▶ [Written task 1]
Echo the listing further down line for line, with the same wording, leaving the pictures out of your reply.

▶ [Source document]
The morning after Nelson Mandela died I spent a couple of hours standing along a police line dividing his Johannesburg house from the public mourning that had formed outside. Ordinary people and reporters pressed up against the line, gawking at the family and luminaries coming and going from the house.
The tone of the chatter on the line was surprisingly dark and derisive, given it was less than 24 hours after we learned the beloved hero had died. The black reporter standing to my left identified a clutch of men in ink-dark silk suits as Johannesburg city councilors, adding dourly, “You can tell because of the way they carry themselves, like they’re so much more important than everyone else.” On my right, two students discussed whether a tall man wearing a sharp blazer covered in what looked like military medals was Zondwa Mandela, Nelson’s grandson. “He’s the guy from Aurora,” one said with contempt, referring to a mining investment scandal for which Zondwa was later prosecuted for fraud.
Further down the line, a tall white woman tried to push through the tape. A policeman intercepted her, saying Mandla Mandela, another grandson, had specifically asked him to keep the public away from the door. “Maybe he’s doing something wrong,” the policeman said, permitting himself a wink and a slip of a sarcastic smile.

▶ [Written task 2]
Carry on the account of the morning after Nelson Mandela died from the point where it stops above.

▶ [Input for this task]
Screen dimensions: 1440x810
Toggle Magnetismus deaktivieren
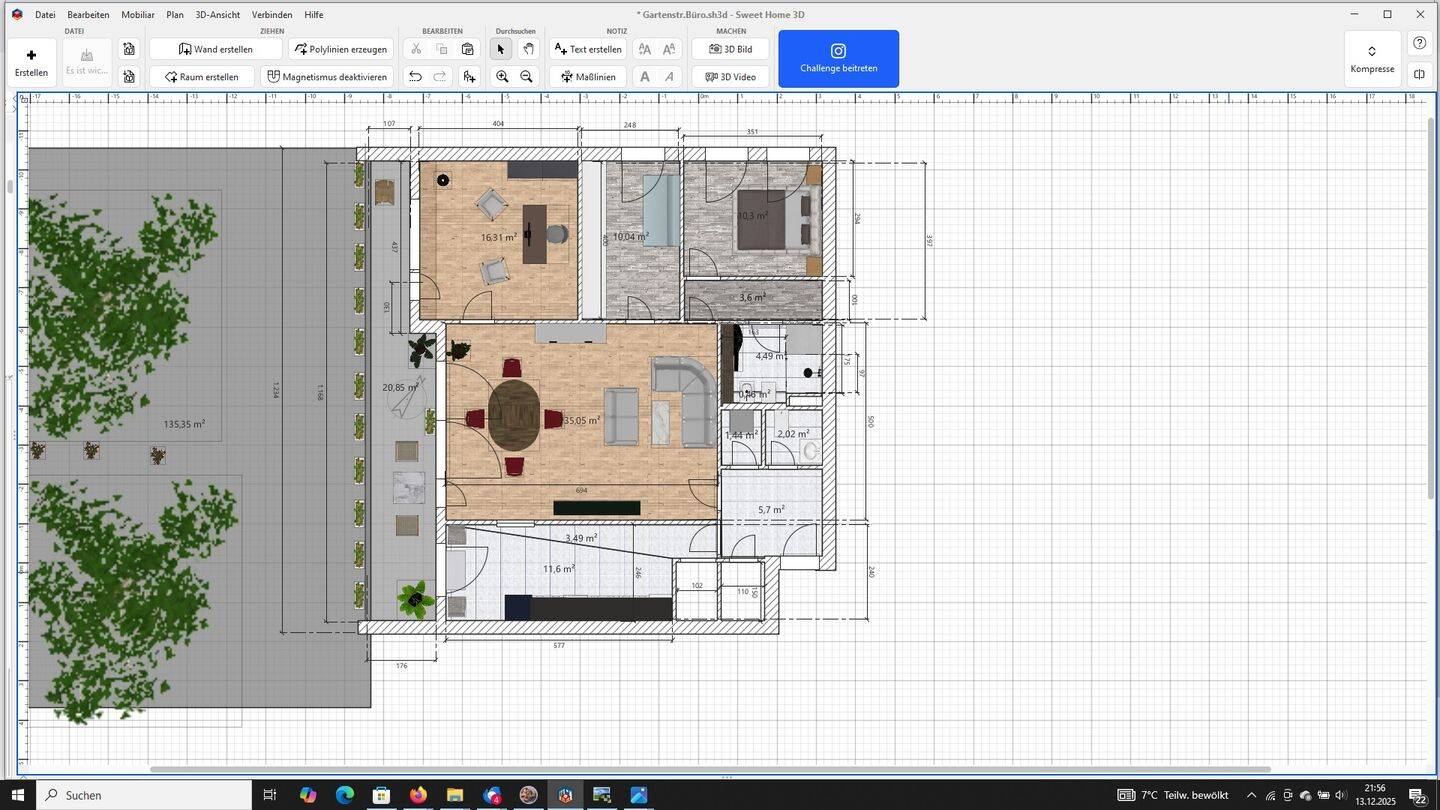[x=327, y=77]
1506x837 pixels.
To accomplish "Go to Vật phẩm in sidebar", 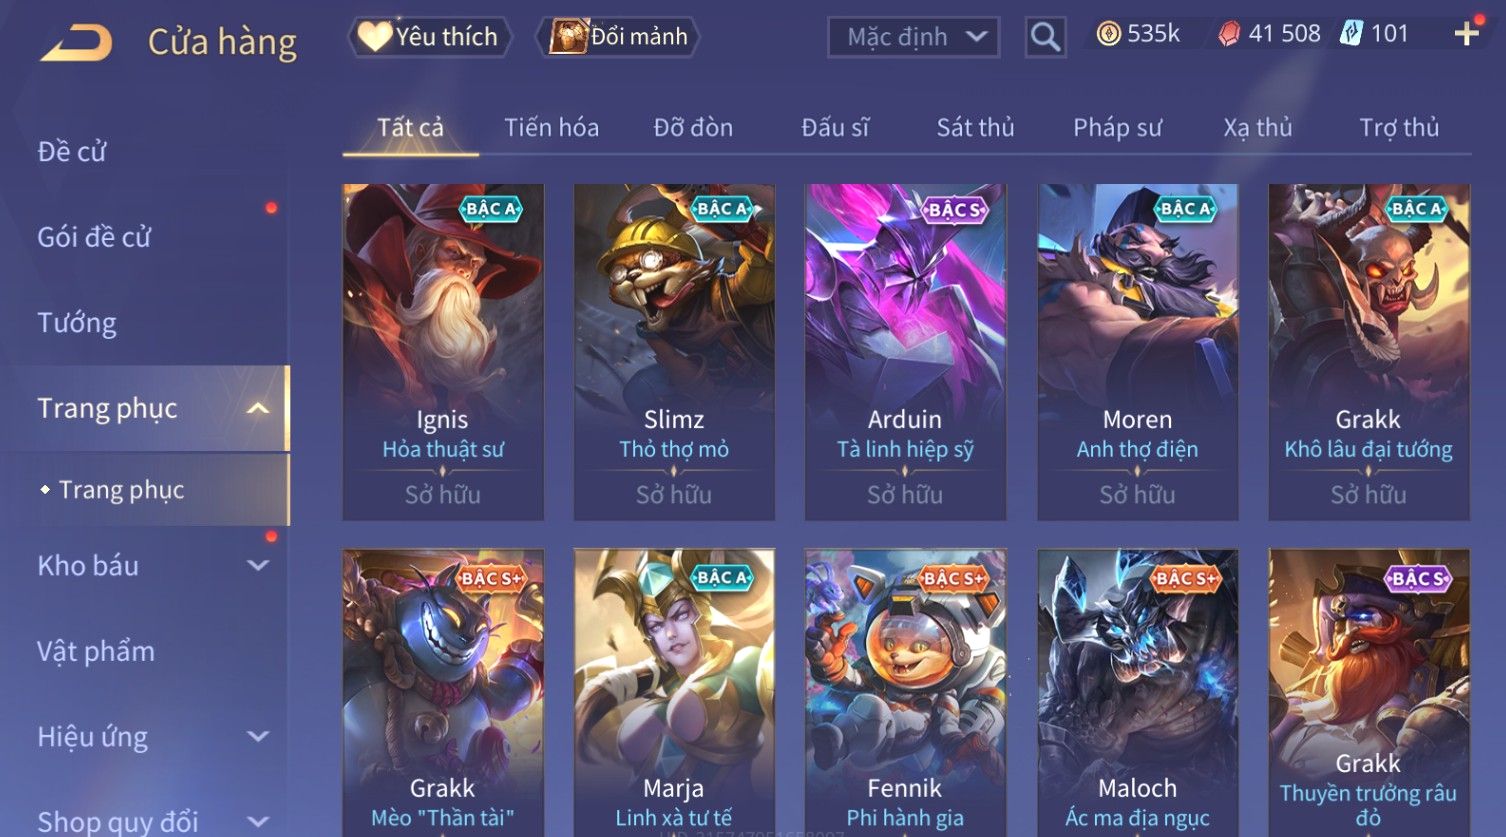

▶ [Final result 1]
Screen dimensions: 1440x810
Toggle Magnetismus deaktivieren
[x=327, y=77]
1506x837 pixels.
To accomplish "Go to Vật phẩm in sidebar", 

▶ [Final result 2]
It is remarkable that a servant of the state was driven to joke that Mandela’s own grandson might be doing something shady in the vestibule of his home the morning after his death. The scene illuminated an essential truth of post-apartheid South Africa: People are deeply, deeply disillusioned with the leaders who’ve followed Mandela, both official African National Congress politicians and emotional leaders like Mandela’s offspring. Mandela’s relatives seem to have bucked his example entirely; some have banked millions in mining, an industry against which the apartheid-era ANC railed against as the heart of South Africa’s satanic injustice, while others have cashed in with a reality TV show. The allegations against the politicians in actual office are more troubling. The country’s second democratically-elected president, Thabo Mbeki, was bitterly criticized for denying South Africa’s AIDS epidemic. Mbeki’s successor, President Jacob Zuma, was prosecuted for both rape and racketeering; he was acquitted of the former, and the latter charges were dropped on technicalities, but recently a huge scandal around taxpayer-funded upgrades to his massive home dominated the papers until Mandela’s—for Zuma, very propitiously timed—death. Daily, the whole black political class is accused in the media of corruption in the awarding of government contracts and greed in treating itself to swanky vacations and flashy vehicles. “They were heroes,” one of the students standing beside me on the police line mused grimly, “but then they started buying cars.” As they buy cars, economic growth has slowed, basic education has fallen into disrepair, and inequality has deepened. This fall, The Economist concluded in a cover package pessimistically titled “Cry, the Beloved Country” that South Africa “is on the slide both economically and politically” and that the ANC’s “incompetence and outright corruption are the main causes.”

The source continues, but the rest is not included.